Title: ProbitSpatial R package: Fast and accurate spatial probit estimations
Authors: Davide Martinetti - INRA (France) [presenting]
Ghislain Geniaux - INRA - Ecodeveloppement (France)
Abstract: This package meets the emerging needs of powerful and reliable models for the analysis of spatial discrete choice data. Since the explosion of available and voluminous geospatial and location data, older estimation techniques cannot withstand the course of dimensionality and are restricted to samples with less than a few thousand observations. The functions contained in ProbitSpatial allow fast and accurate estimations of Spatial Autoregressive and Spatial Error Models under Probit specification.
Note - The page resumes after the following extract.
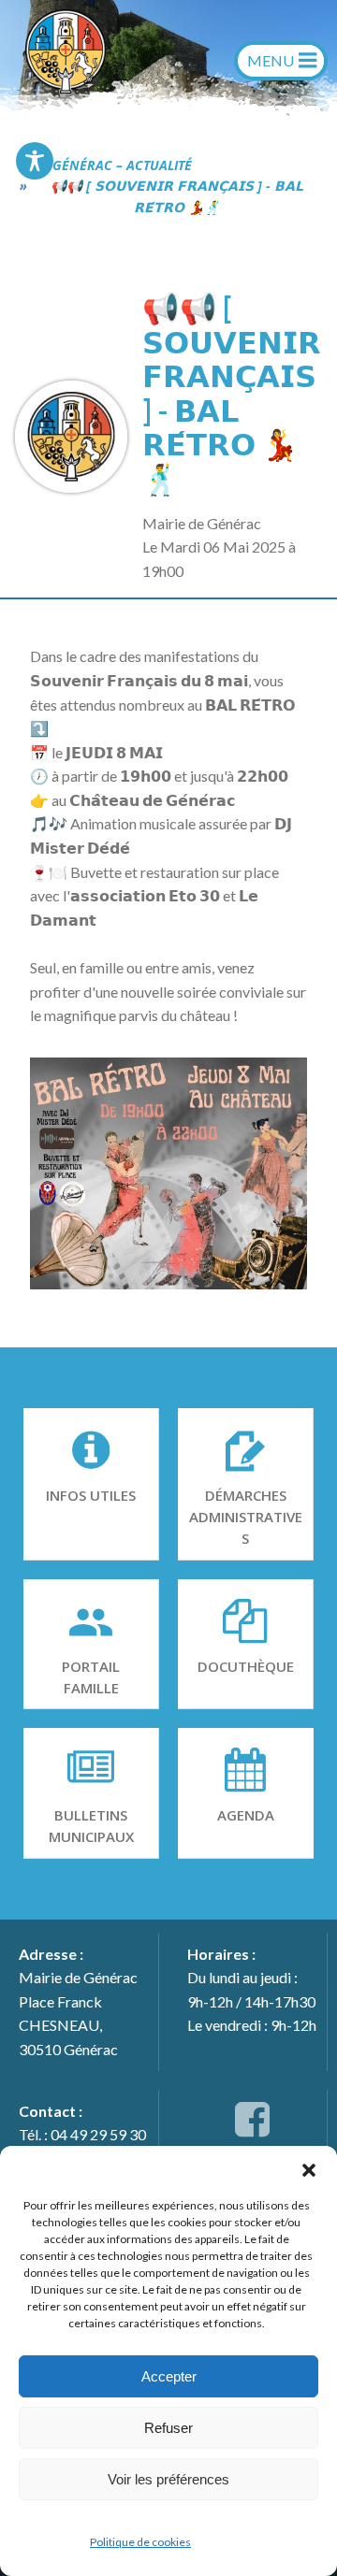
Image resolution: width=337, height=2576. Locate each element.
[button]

They are based on the full maximization of likelihood of an approximate multivariate normal distribution function, a task that was considered as prodigious just few years ago. Extensive simulation and empirical studies proved that these functions can readily handle sample sizes with as many as several millions of observations, provided the spatial weight matrix is in convenient sparse form, as is typically the case for large data sets, where each observation neighbours only a few other observations. SpatialProbit relies amongst others on Rcpp, RcppEigen and Matrix packages to produce fast computations for large sparse matrixes. Possible applications of spatial binary choice models include spread of diseases and pathogens, plants distribution, technology and innovation adoption, deforestation, land use change, amongst many others.